Esercizio. Scrivi il seguito del testo sul Summicron-R 50mm f/2 riportato più sotto, partendo da dove termina.

Fonte.
============

Summicron-R 50mm f/2  2° tipo  11215  nero 3 camme (1976)                     
Summicron-R 50mm f/2  2° tipo  11217  safari 3 camme (1978)                   
Summicron-R 50mm f/2  2° tipo  11216  nero camma Leica R (1979)          
 Summicron-R 50mm f/2  2° tipo  11345  nero camma Leica R ROM (1996)

La produzione del primo tipo fu made in Germany, mentre il secondo tipo fu inizialmente approntato dalla Leitz Canada e successivamente, quando le linee di assemblaggio vennero riorganizzate a Solms, anche la produzione di questo modello tornò in Germania.

Ecco in dettaglio le versioni illustrate nell'immagine precedente:




Sono di particolare rilevanza il Summicron-R 50mm f/2 primo tipo 11218 cromato (realizzato in appena 250 esemplari nel 1963 e poi sostituito dal modello di serie in finitura nera) ed il Summicron-R 50mm f/2 secondo tipo 11217, realizzato nel 1978 in tiratura limitata e speciale finitura "Safari" di colore verde, coordinata con l'omologo corpo macchina Leica R3; osservando la lente frontale del Summicron-R cromato di preserie, risalente al lontano 1963 (matricola inferiore a 2.000.000), si può notare come già all'epoca tale obiettivo venisse equipaggiato con un trattamento antiriflessi decisamente sofisticato, apparentemente non dissimile a quello presente su analoghi esemplari costruiti negli anni '70, in tempi di multicoating: evidentemente, progettando la gamma di ottiche Leica-R dal foglio bianco, si cercò di introdurre tutte le migliorie messe a disposizione dalla più avanzata tecnologia del tempo.

A titolo di curiosità va anche citato il Summicron-R tipo 11218 "Schnitt", cioè sezionato per visionare la meccanica, secondo una trucida tradizione Leitz: ecco alcune immagini di tale "sventurato" obiettivo...


 

E' interessante notare che alcuni Summicron-R cromati di preserie presentano incisioni frontali prototipiche, che escludono la denominazione "Leitz Wetzlar" e "Summicron", riportando solamente le indicazioni relative a focale e luminosità ("1:2/50") ed una matricola dedicata, estranea alla numerazione sequenziale di quel periodo; l'obiettivo seguente costituisce una eccezione.


Questo esemplare anomalo riporta le "engravings" prototipiche abbinate ad un numero di serie convenzionale e cronologicamente congruente: il dettaglio curioso sta nel fatto che questa matricola (2.000.782) è superiore a quella dell'esemplare illustrato in precedenza (1.999.018), sebbene quest'ultimo sia già in versione definitiva e con "engravings" identiche agli obiettivi prodotti in serie.

============

Dati forniti.
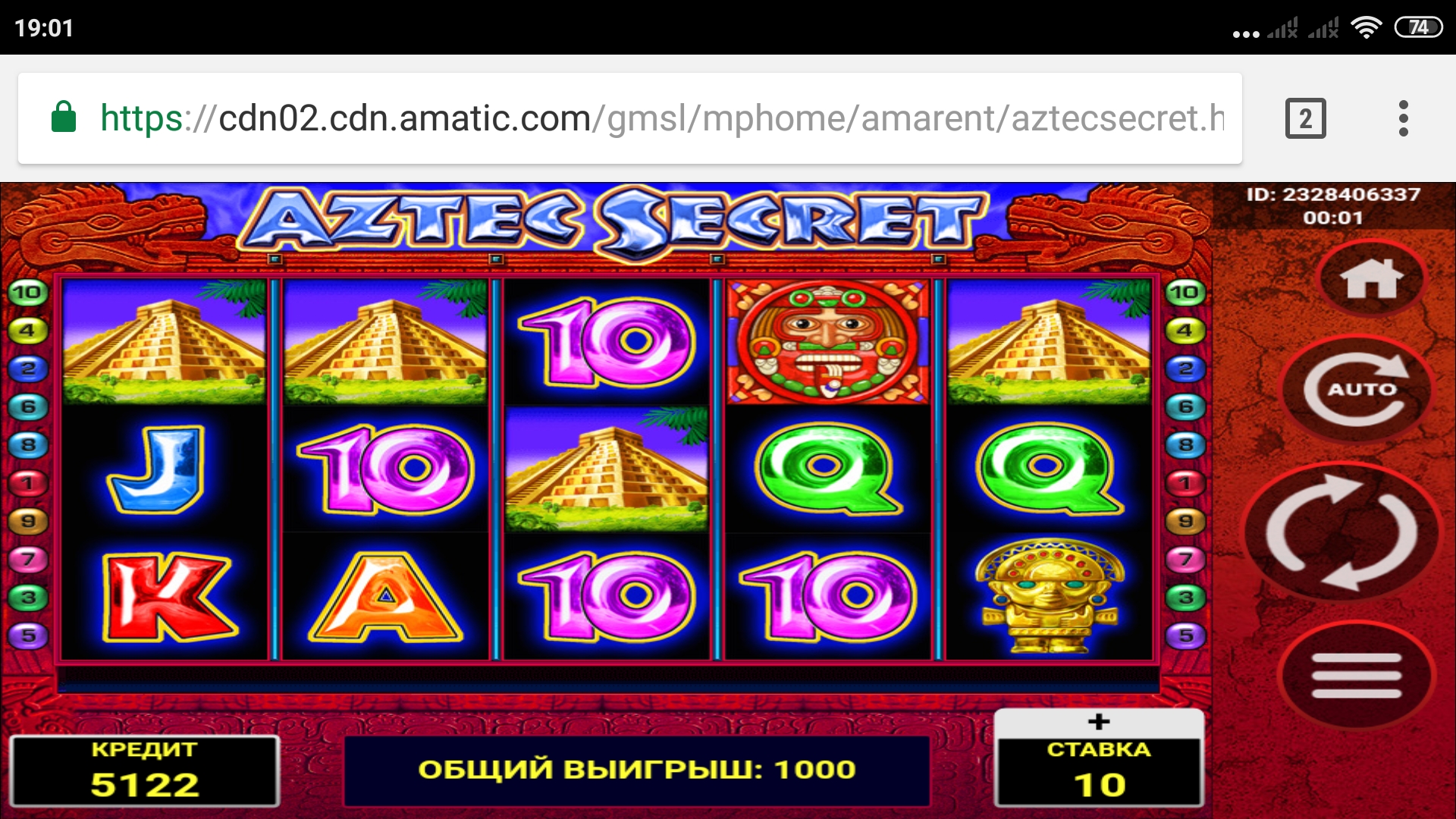Toggle payline 4 marker on left

[27, 331]
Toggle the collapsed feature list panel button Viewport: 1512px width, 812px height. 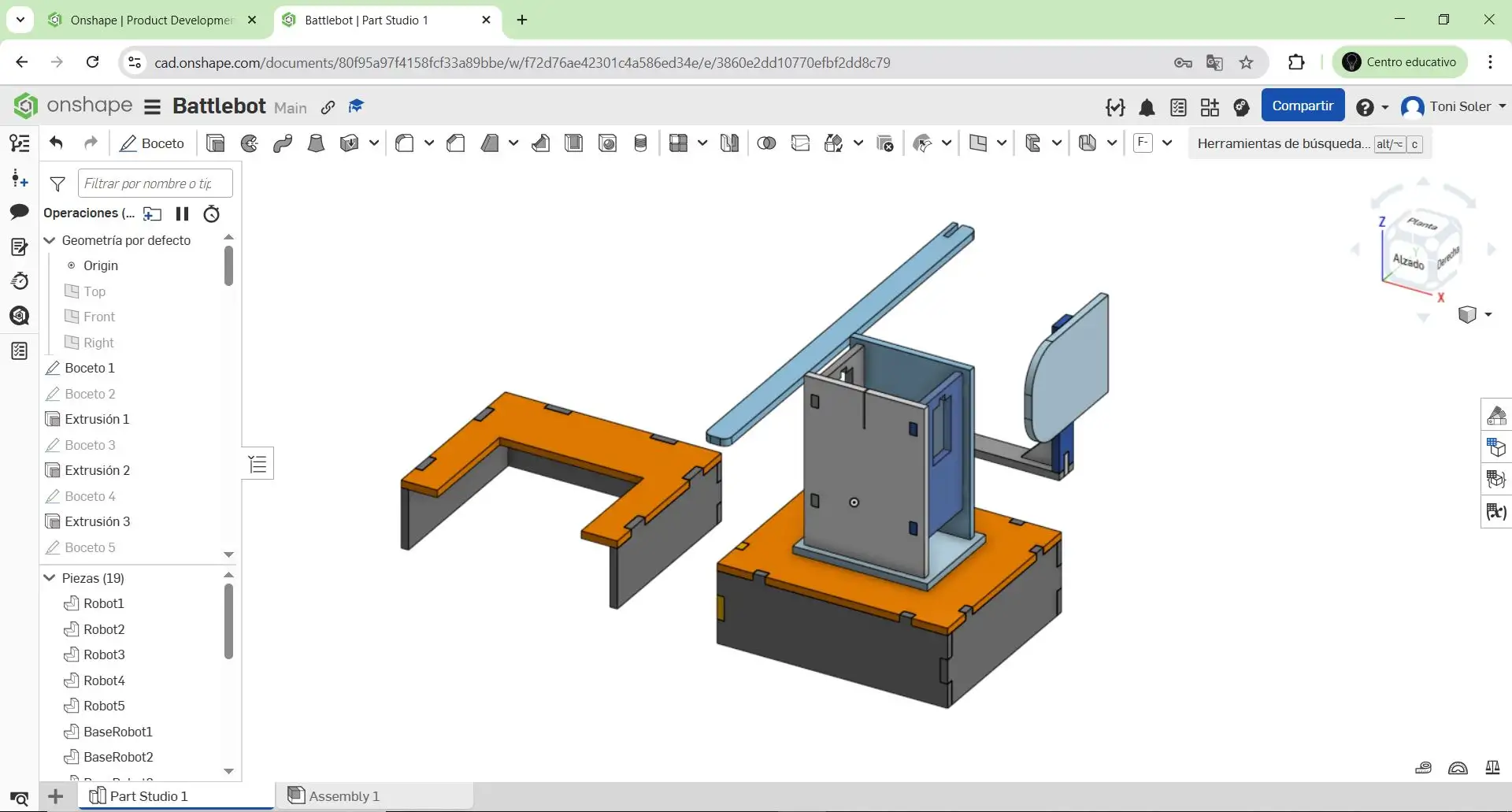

============

Risposta.
(foto [3]: Westlicht Photographica Auction - Wien)

Entrambe le versioni di Summicron-R focheggiano da infinito a 0,5m e presentano un diaframma con iride esagonale e valori compresi fra f/2 ed f/16; va notato che, su tutti gli obiettivi Leitz M ed R,  la grafica delle numerazioni venne aggiornata in vista della Photokina 1985, passando ad un font più geometrico,  in un lotto di numerazioni sicuramente comprese fra 3.363.xxx e 3.390.xxx, come illustrato da questa immagine.


Tutti i Summicron-R 2° tipo prodotti dopo tale data presentano dunque questa grafica rivista, mentre dal 1996 la baionetta presenta anche i contati ROM di interfaccia elettronica per i corpi Leica R8 ed R9; per quanto concerne le indicazioni di targa, le grafiche del Summicron-R 1° tipo rimasero invariate per tutta la produzione mentre nel Summicron-R 2° tipo sono presenti delle varianti: l'iniziale e poco piacevole "strillo" in prima pagina "LEITZ CANADA" a caratteri cubitali divenne poi un più modesto "Leitz" e successivamente, con la ridefinizione della ragione sociale dell'Azienda e l'accentramento della produzione a Solms, la denominazione passò a "Leica".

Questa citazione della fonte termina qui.